BEGIN QUOTED PASSAGE
Fast and Easy Levenshtein Distance Calculation with Quickenshtein in .NET

Fast and Easy Levenshtein Distance Calculation with Quickenshtein in .NET

High-performance string comparison in one line of C# code

Tpyos happen. Users are nearly guaranteed to make small mistakes or type something very close to what you were expecting, but not exactly correct. When working in natural language processing (NLP) applications such as chatbots or text-based games, being able to cope with small differences in user input is critical. One of the most popular ways of measuring differences between two strings is something called Levenshtein Distance.

In this article we’ll explore Levenshtein distance and the open source Quickenshtein library that provides a fast and efficient .NET implementation of it.

What is Levenshtein Distance?

Put simply, Levenshtein distance is the number of edits needed to one of the two strings you are comparing to make the two strings identical. These edits could be adding, removing, or replacing characters within the string.

Levenshtein Distance Illustrated

The mathematical details of Levenshtein distance can be a little tricky to grasp so I’ll spare the full implementation details here.

As anecdotal evidence to the complexity, last summer I walked by a group of my students that had spent the past few hours diagramming this algorithm and really understanding it and were planning on implementing it themselves.
END QUOTED PASSAGE
BEGIN PROVIDED MATERIAL
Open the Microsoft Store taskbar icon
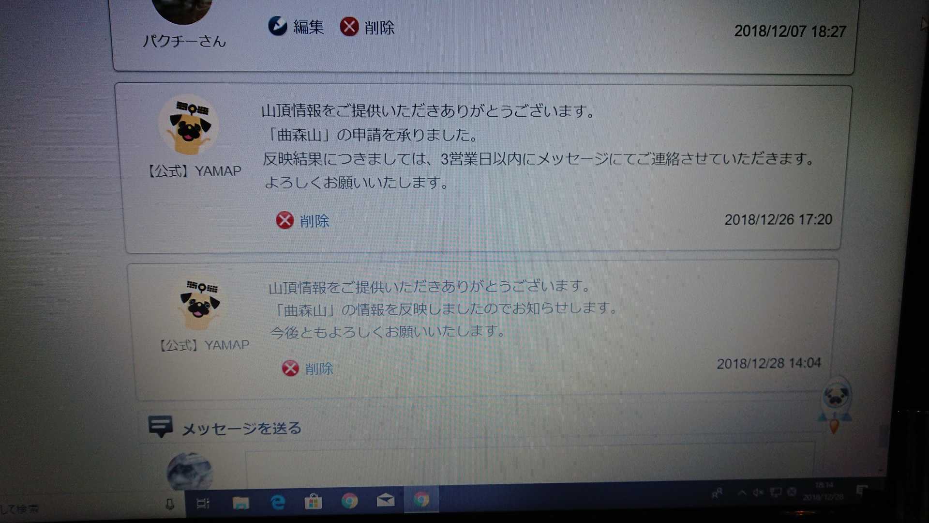929x523 pixels. (x=313, y=502)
END PROVIDED MATERIAL
» REQUIREMENT: Rewrite the passage of the Levenshtein distance article starting at "In this article" and ending at "implementing it themselves.", changing "students" to "colleagues".

» RESULT FOR THIS EXERCISE:
In this article we’ll explore Levenshtein distance and the open source Quickenshtein library that provides a fast and efficient .NET implementation of it.

What is Levenshtein Distance?

Put simply, Levenshtein distance is the number of edits needed to one of the two strings you are comparing to make the two strings identical. These edits could be adding, removing, or replacing characters within the string.

Levenshtein Distance Illustrated

The mathematical details of Levenshtein distance can be a little tricky to grasp so I’ll spare the full implementation details here.

As anecdotal evidence to the complexity, last summer I walked by a group of my colleagues that had spent the past few hours diagramming this algorithm and really understanding it and were planning on implementing it themselves.